Perform regular car maintenance
Proper vehicle maintenance is critical to your safety. Failing routine maintenance can lead to defects that make your vehicle more prone to accidents. Additionally, it significantly deteriorates the driving experience. Apparently minor faults can, in the long run, lead to repair costs higher than the net worth of the vehicle. The scrap car UK industry scraps over 2 million cars every year. Your car may soon end up on the scrapheap if it is not kept well maintained.
Follow the speed limits
Car adventurers often get tempted to hit the paddle but as the old public service campaign puts it ‘speed kills.’ Speed limits aren’t just arbitrary numbers; instead, they are heavily researched controls aimed at ensuring safer drives. According to NHTSA, speeding is the second most prevalent factor in road fatalities, with an economic cost of $40.4 billion to society every year.
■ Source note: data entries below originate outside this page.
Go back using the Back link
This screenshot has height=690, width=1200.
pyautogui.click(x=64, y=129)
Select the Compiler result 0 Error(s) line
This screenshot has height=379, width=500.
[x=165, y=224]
Staying within the speed limits not only ensures your safety but also keeps the roads safe for others. Rapid acceleration and braking can lower your car’s performance and mileage by as much as 33 percent. This means you will be spending more on the fuel and vehicle’s maintenance, which can be a significant blow to your finances.
Wear your seat belt
Even a low-speed crash can cause severe injuries by careening an unbelted person into the dashboard or the side window. Such a crash can result in head injuries and broken bones. At higher speeds, the probability of getting a severe injury in the crash becomes even higher. Wearing a seat belt decreases the risk of fatal injury in accidents by as much as 60 percent.
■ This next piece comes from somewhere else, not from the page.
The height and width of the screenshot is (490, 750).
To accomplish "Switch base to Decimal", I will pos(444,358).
According to NHTSA statistics, more than half of the crash fatalities included people who were not wearing seat belts. In 2015 alone, among the 35,092 crash-related deaths in the US, 16,800 (48%) of them weren’t wearing their seat belts. Make sure you always wear a seat belt while driving and ask the passengers in the back seat to buckle up as well.
Take precautions in bad weather
If you are driving through fog, snowstorm, rain, or on icy roads, you need to extra careful. Such conditions are unfavorable for driving, and you need to be extra cautious and vigilant to ensure safety. Drive slower, keep more distance between vehicles, and take extra care in such conditions. If you aren’t familiar with driving in bad weather, delegate the driving duties to someone who has experience driving in extreme weather conditions. However, if visibility is too low, pull over at the roadside, turn on your indicators, and wait for a while until things get normal.
Don’t follow too closely
Keep a safe distance between yourself and the car in front of you. It allows you to react timely in case the other vehicle makes a sudden turn or stops. The safe distance depends on your speed, so experts rather recommend a ‘three-second rule.’ Tailgating is a major cause of accidents and can result in severe injuries if you are driving at high speed on a busy highway.
Get rid of distractions
Research indicates that engaging in distracting activities can double the risk of accidents. Many states have rightly passed laws that ban the use of cell phones while driving. This seemingly harmless activity results in more than 2,600 deaths every year in the US alone. These numbers may have risen, given the recent prevalence of smart devices. Other distractions include reading, eating or drinking, reaching for something in the car, and driving while you are angry, sad or emotional.
Don’t drive drowsy
Researchers at Virginia Tech found that 20 percent of all accidents have drowsiness as a contributing factor. If a driver is tired, he may fall asleep while driving, and the consequences are predictable. Even a few yawns and being a little drowsy increase your risk of getting in a crash. The best solution is to get proper sleep before you get behind the steering wheel.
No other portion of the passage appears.